The three variants perform similarly and are mainly distinguished by their different basing requirements. As a result, the F-35B and F-35C have unique ways to take off and land - due to their requirements for short take-off and landing or landing on carriers.
Using much of the same parts across the three variants allows for service-specific aircraft while allowing for savings to be made as a result of parts and processes being common to all three variants.
The F-35A is the conventional takeoff and landing (CTOL) variant which is designed to operate from regular runways.
It is the only version to carry an internal cannon.
The F-35A is set to be the common F-35 as the US Air Force and the majority of their our allied air forces and Foreign Military Sales (FMS) nations will operate the F-35A.

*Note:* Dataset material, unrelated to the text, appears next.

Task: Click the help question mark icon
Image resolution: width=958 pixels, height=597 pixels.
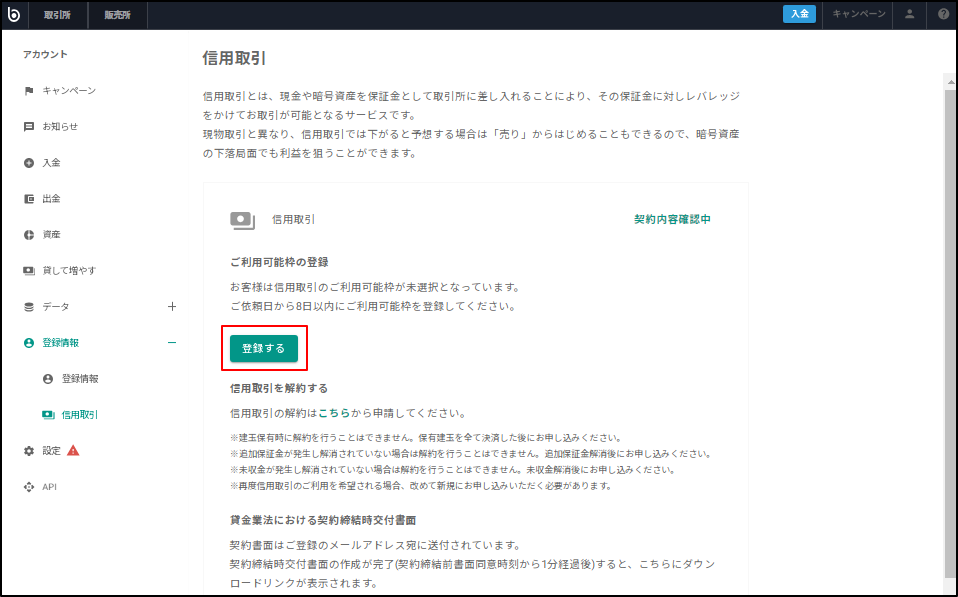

The F-35C carrier variant (CV) is the carrier variant, designed to be the US Navy’s first stealth fighter and the world’s only 5th Generation, long-range stealth strike fighter designed and built explicitly for aircraft carrier operations.
The F-35C variant has larger wings and more robust landing gear than the other variants, making it suitable for the US Navy's catapult launches and fly-in arrestments aboard naval aircraft carriers.
Its wingtips also fold to allow for more room on the carrier’s deck while deployed.
The F-35C has a greater internal fuel capacity than the other two F-35 variants.